第三章
由二宮門繞“正大光明”殿,“前湖”、“奉公無私”殿到“九州清晏”寢宮,有好長的一段路,海望來時,還是八月二十二夜裏,回到“九州清晏”,已是八月二十三子時。
寢宮中燈火通明,靜悄悄只微有異聲,只見總管太監蘇培盛迎了上來,也不行禮,只急促的湘鄂爾泰說道:“快進去吧。”
等上了台階,踏入殿門,只聽東暖閣中“呼嚕、呼嚕”是皇帝痰涌的聲音。蘇培盛掀開門帘,鄂爾泰朝里一望,只見皇帝靠坐在一名太監胸前,頭半側着,口眼歪斜,面紅如火,痰聲如雷,眼看是“大漸”了。鄂爾泰想起知遇之恩,不由嗚咽出聲。

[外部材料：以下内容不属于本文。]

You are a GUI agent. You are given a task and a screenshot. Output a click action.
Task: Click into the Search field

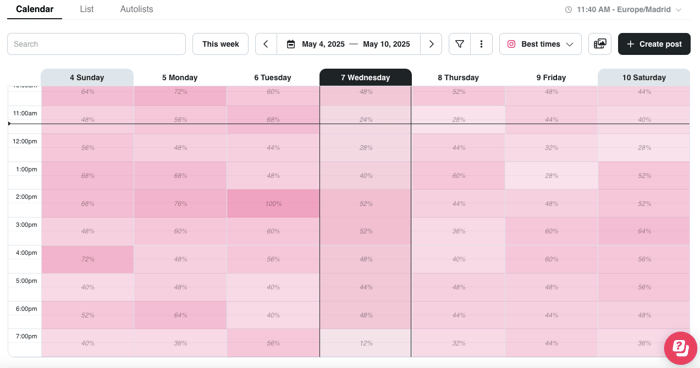coord(96,44)
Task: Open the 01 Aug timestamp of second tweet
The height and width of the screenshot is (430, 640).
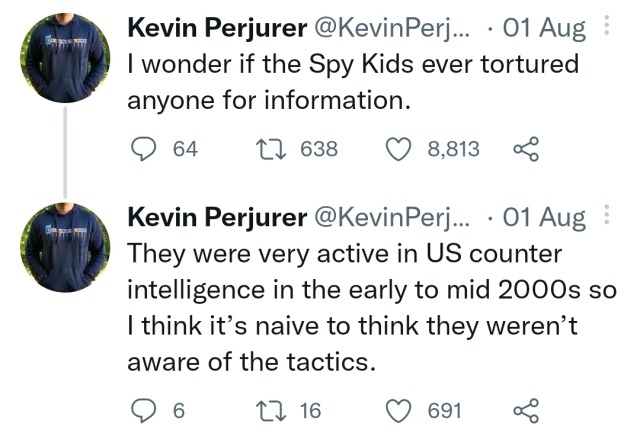Action: pyautogui.click(x=548, y=218)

“中堂別傷心!”御醫低聲提醒他,“皇上心裏是清楚的。”
鄂爾泰便不敢再哭,進門照規矩磕了一個頭,口裏還說一句:“奴才鄂爾泰給皇上請安。”說完,站起身來,佝僂着腰,趨向御榻。
“萬歲爺,萬歲爺!”蘇培盛在皇帝耳際說,“鄂中堂來了。”
皇帝還有知覺,微微將頭轉了一下,努力想睜大眼來,卻無能為力,只滾出兩滴淚水。
鄂爾泰強忍悲痛,而且儘力保持平靜的聲音:“皇上萬安,放寬了心,一切都不要緊。”
皇帝將眼一閉,淚水又被擠了出來,然後聽他吃力的、模糊的說了兩個字:“盒——子。”
“是這個盒子不是?”蘇培盛從身上掏出一個景泰藍鑲金的方盒子舉高了問。
等皇帝困難的點了一下頭,鄂爾泰已經跪了下來,接過金盒,只聽皇帝突然噴出一個字來:“看!”

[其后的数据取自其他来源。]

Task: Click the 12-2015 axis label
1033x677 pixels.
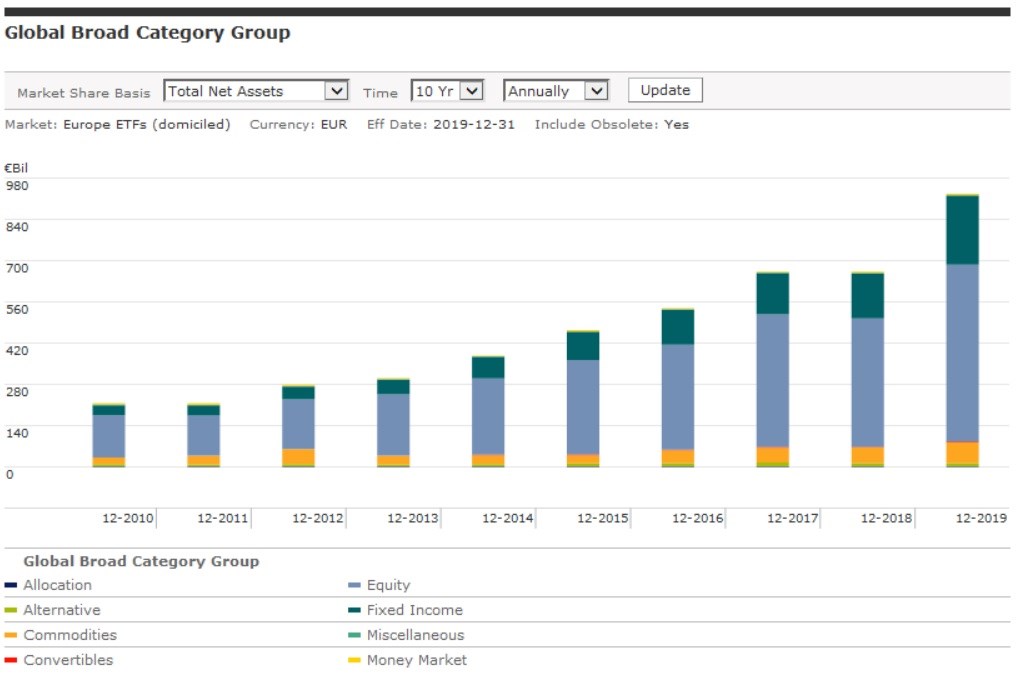Action: coord(602,519)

金盒上有把小鎖,但鑰匙就掛在盒子上,蘇培盛幫着打開,鄂爾泰取出內藏的一道硃諭,看了一下,用很清楚的聲音說:“皇上請放心,是四阿哥,奴才一定遵旨辦理。”
皇帝的雙眼合上了,痰涌的聲音漸漸低了下來,海望用顫抖的手去探一探皇帝的鼻息,轉身向鄂爾泰說:“皇上升天了!”
於是蘇培盛搶天呼地般地哭了起來,十三年前在圓明園以南的暢春園中,深夜的哀音,再一次震撼了玉泉山麓。鄂爾泰卻沒有眼淚,一種獨受雇命的責任感,充塞於方寸之間,形成極其沉重的壓力,但也構成令人興奮的挑戰,因此,他能對那一片震天的哭聲,充耳不聞,悄悄的隱在僻處,凝神運思。

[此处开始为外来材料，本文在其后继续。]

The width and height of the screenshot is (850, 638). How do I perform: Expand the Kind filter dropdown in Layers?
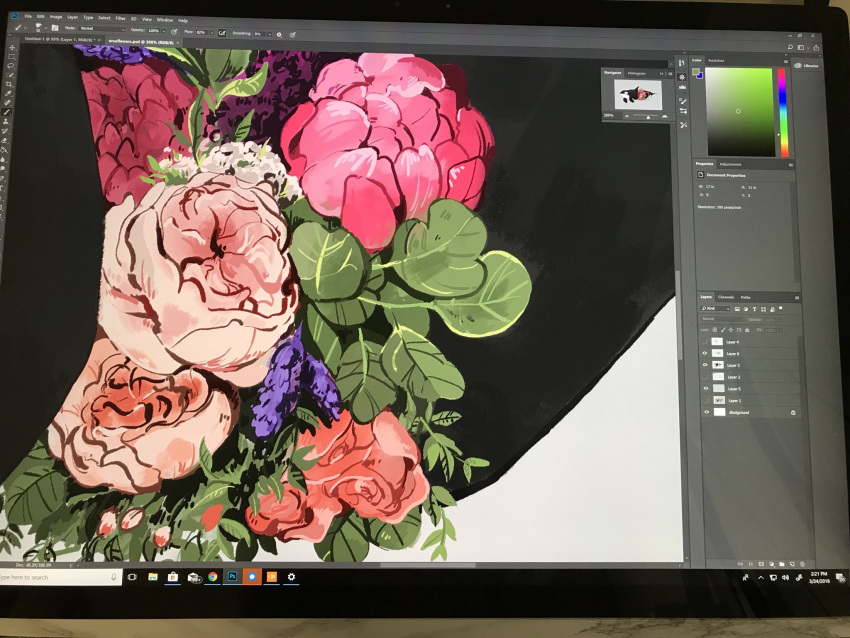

只幾轉念之間,便決定了大步驟,現身出來,先是找一個幫手,此人名叫納親,滿洲鑲黃旗人,姓鈕鈷祿氏,是開國功臣額亦都的曾孫,也是孝昭仁皇后的內侄,襲封公爵,在軍機處行走,一向跟寶親王接近,而且他兼領着“鑾儀使”,這個只是掌管儀仗的差事,但此大位更迭之際,格外顯得重要。
“納公,”鄂爾泰將納親拉到一邊,低聲說道:“四阿哥接位,你知道了吧?”
“聽說了。”納親皺着眉說,“拮芳殿的那兩位,不知道會怎麼說?”
“正就是為此。我得馬上趕進宮去,這裏交給你了。”鄂爾泰略停了一下,加了四個字:“前程遠大。”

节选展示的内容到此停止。